Nvidia’s GPUs act as accelerators for central processing units, or CPUs, made by other companies. It’s working on “supercomputers” combining its own CPUs and GPUs.
In addition, Nvidia chips are used for Bitcoin mining and self-driving electric cars.
Nvidia has made a big push into metaverse applications.
Fabless chip stocks include Qualcomm (QCOM), Broadcom (AVGO) and Monolithic Power Systems (MPWR).
Currently, the fabless group ranks No. 16 out of 197 industry groups. Fabless companies design the hardware while outsourcing the manufacturing to a third-party firm.
For the best returns, investors should focus on companies that are leading the market and their own industry group.
Is Nvidia Stock A Buy?
On a fundamental level, Nvidia earnings are expected to return to growth. They should more than double this fiscal year, driven by booming chip sales for data centers and artificial intelligence.
The fabless chipmaker is expanding in other growth areas such as automated electric cars and cloud gaming as well. The adoption of the metaverse and cryptocurrencies could further stoke demand for Nvidia chips.

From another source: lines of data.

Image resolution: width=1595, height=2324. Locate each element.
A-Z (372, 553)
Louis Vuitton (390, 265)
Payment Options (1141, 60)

However, macroeconomic uncertainties and risk of global recession linger.
NVDA stock has staged a massive comeback, more than tripling in 2023 so far. Shares are flirting with a new trendline entry after regaining key technical levels. The AI chip leader’s upcoming report and overall market conditions are also factors to consider before making any new or bolt-on purchase.
Bottom line: Nvidia stock is not a buy right now, but it’s close.
As a chip company with exposure to top growth markets, Nvidia is always one to watch.